Can you reproduce word for word the lines between the one holding "In order to click" and the one holding "Looking at the", inclusive?

- Data for analysis -
──────────────────────────────

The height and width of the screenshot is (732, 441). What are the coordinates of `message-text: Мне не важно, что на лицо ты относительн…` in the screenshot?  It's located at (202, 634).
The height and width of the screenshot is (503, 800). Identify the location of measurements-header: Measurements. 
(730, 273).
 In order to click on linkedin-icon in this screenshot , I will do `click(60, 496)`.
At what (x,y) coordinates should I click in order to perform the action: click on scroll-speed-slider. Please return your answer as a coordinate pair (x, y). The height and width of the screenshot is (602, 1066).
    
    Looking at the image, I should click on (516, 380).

──────────────────────────────

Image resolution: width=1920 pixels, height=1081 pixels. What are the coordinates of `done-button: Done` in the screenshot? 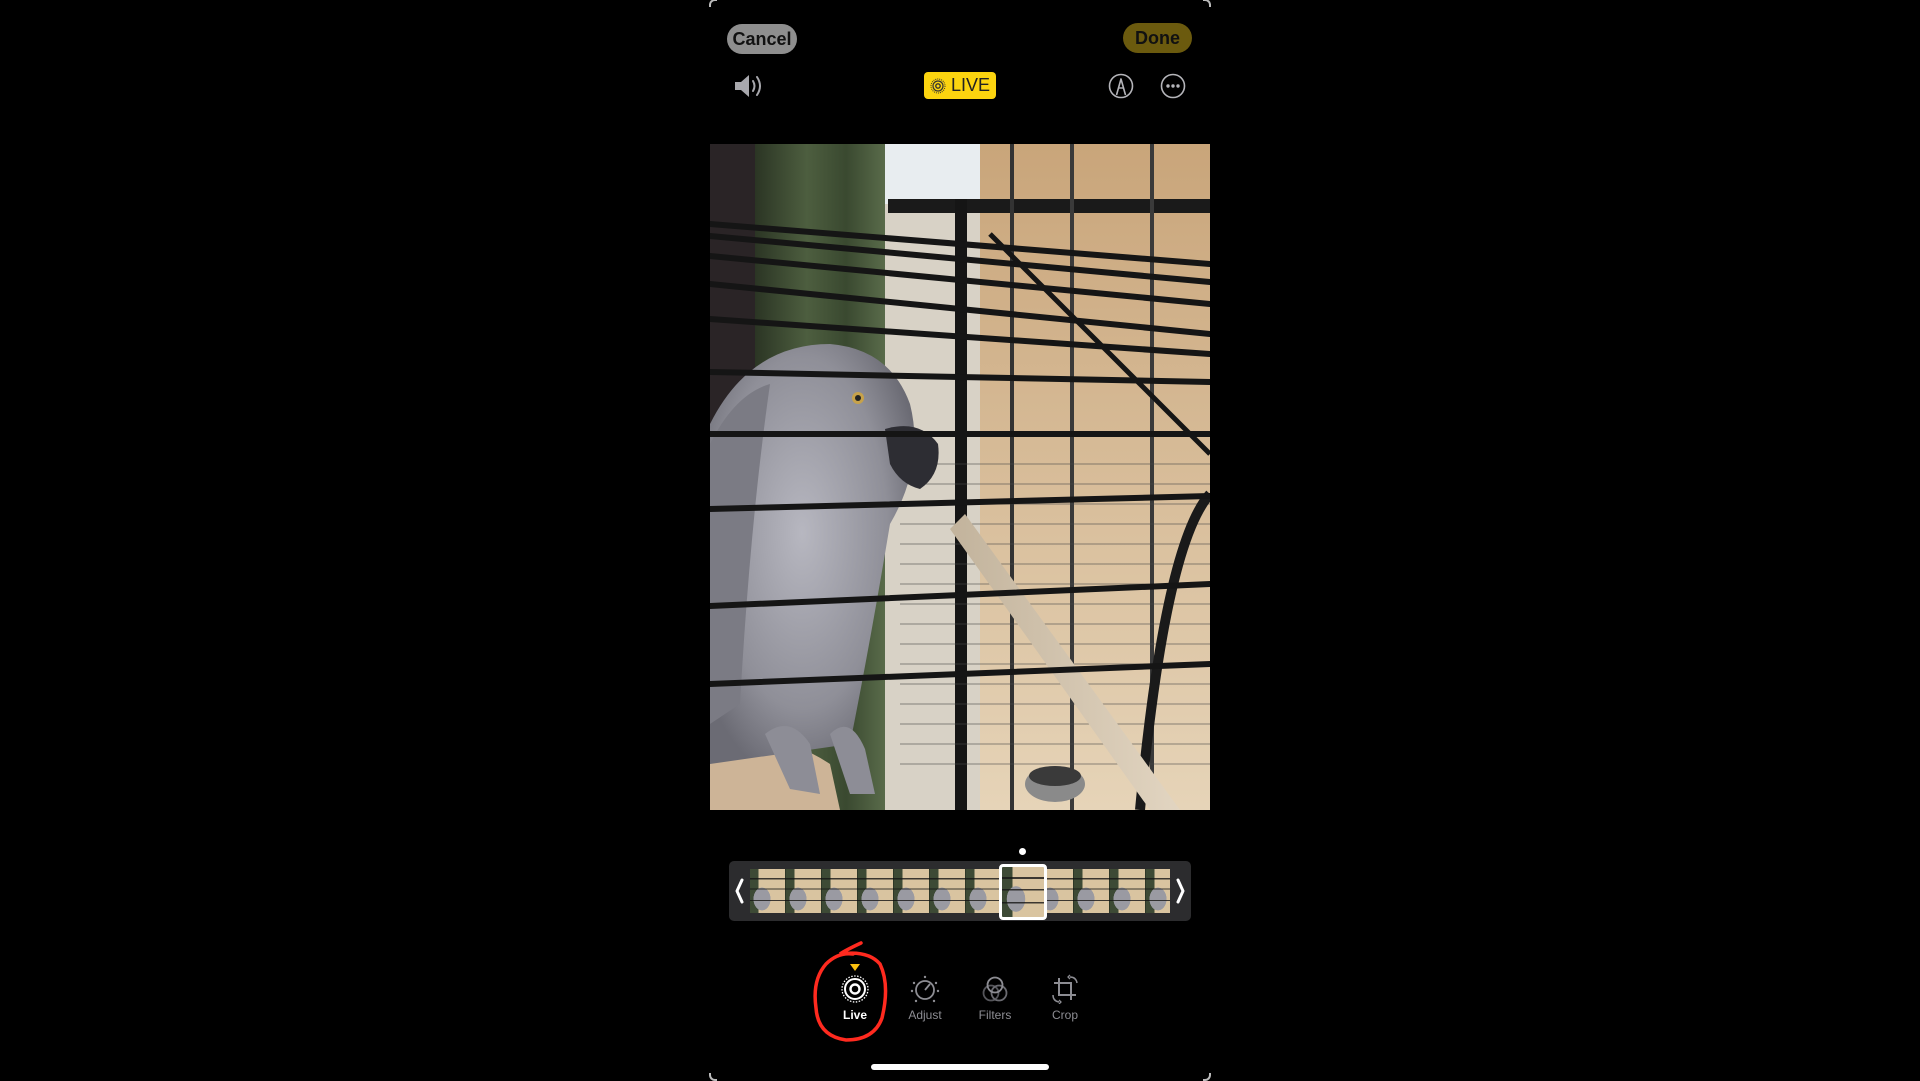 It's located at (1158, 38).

──────────────────────────────

- Completed task -
 In order to click on linkedin-icon in this screenshot , I will do `click(60, 496)`.
At what (x,y) coordinates should I click in order to perform the action: click on scroll-speed-slider. Please return your answer as a coordinate pair (x, y). The height and width of the screenshot is (602, 1066).
    
    Looking at the image, I should click on (516, 380).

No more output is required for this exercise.